(TEXT SECTION Opens)

Screen Legend William Shatner Beams Down To Nightmare Weekend 2025 For A Storytime Q&A

Journalism: The Final Frontier. These are the exploits of a demented fiction writer who masquerades as a member of the press, a place where words still pay. His open-ended mission: to explore strange, uncharted worlds for the entertainment site that he works for; to seek out new stories and new ways to engage with the lifeblood of pop culture within the depths of absurdly large public gatherings. To boldly shill where no geek has shilled before…

The crowd came alive when William Shatner strutted out onto the Main Stage on Day 2 of the Nightmare Weekend horror convention at the Donald J. Stephens Convention Center in Rosemont, Illinois. The 94-year-old actor, who most people immediately recognize as James T. Kirk from the Star Trek series, showed no signs of his approaching centennial as he stood for the first several minutes of the Q&A, and addressed everyone with a voice that was as robust and full of authority as a man several decades younger than him.
Before taking his seat, the Shatner asked the audience a question that sent a majority of them into a stupor of stumped silence, and a few of the old school horror fans into a fit of chuckling delight: “How much glue does it take to stick a live tarantula to your face?”

(TEXT SECTION Closes)
(SUPPLIED MATERIAL Opens)

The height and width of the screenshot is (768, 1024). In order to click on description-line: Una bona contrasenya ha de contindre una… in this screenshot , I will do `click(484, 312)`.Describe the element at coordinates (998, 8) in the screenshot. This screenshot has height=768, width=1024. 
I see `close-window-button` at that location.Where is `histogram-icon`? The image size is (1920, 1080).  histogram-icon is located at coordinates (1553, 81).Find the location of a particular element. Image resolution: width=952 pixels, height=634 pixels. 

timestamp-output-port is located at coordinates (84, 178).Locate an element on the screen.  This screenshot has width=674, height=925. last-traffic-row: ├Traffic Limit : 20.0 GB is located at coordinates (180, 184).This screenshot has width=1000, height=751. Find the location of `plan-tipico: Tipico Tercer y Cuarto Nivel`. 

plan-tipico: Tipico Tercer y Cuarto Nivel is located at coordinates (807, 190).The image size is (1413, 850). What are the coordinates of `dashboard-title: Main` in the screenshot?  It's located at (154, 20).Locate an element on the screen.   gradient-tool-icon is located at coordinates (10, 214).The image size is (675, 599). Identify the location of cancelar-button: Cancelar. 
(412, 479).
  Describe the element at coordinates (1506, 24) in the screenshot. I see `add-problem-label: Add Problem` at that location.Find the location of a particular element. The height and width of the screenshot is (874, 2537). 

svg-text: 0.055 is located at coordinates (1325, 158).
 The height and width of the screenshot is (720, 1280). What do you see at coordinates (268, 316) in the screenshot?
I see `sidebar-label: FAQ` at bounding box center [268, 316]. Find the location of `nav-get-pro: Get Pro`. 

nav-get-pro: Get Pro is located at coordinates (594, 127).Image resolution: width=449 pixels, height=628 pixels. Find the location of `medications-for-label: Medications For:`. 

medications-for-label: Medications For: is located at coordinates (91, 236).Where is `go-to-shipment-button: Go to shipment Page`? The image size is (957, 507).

(SUPPLIED MATERIAL Closes)

### EXERCISE TASKS
**A)** Rewrite the Shatner article from "The crowd came" through "younger than him.", replacing "Main Stage" with "Center Stage".
**B)** In the Shatner article, list every named place in the paragraph that begins "The crowd came alive."

### RESPONSES
**A)**
The crowd came alive when William Shatner strutted out onto the Center Stage on Day 2 of the Nightmare Weekend horror convention at the Donald J. Stephens Convention Center in Rosemont, Illinois. The 94-year-old actor, who most people immediately recognize as James T. Kirk from the Star Trek series, showed no signs of his approaching centennial as he stood for the first several minutes of the Q&A, and addressed everyone with a voice that was as robust and full of authority as a man several decades younger than him.

**B)**
Main Stage
Donald J. Stephens Convention Center
Rosemont
Illinois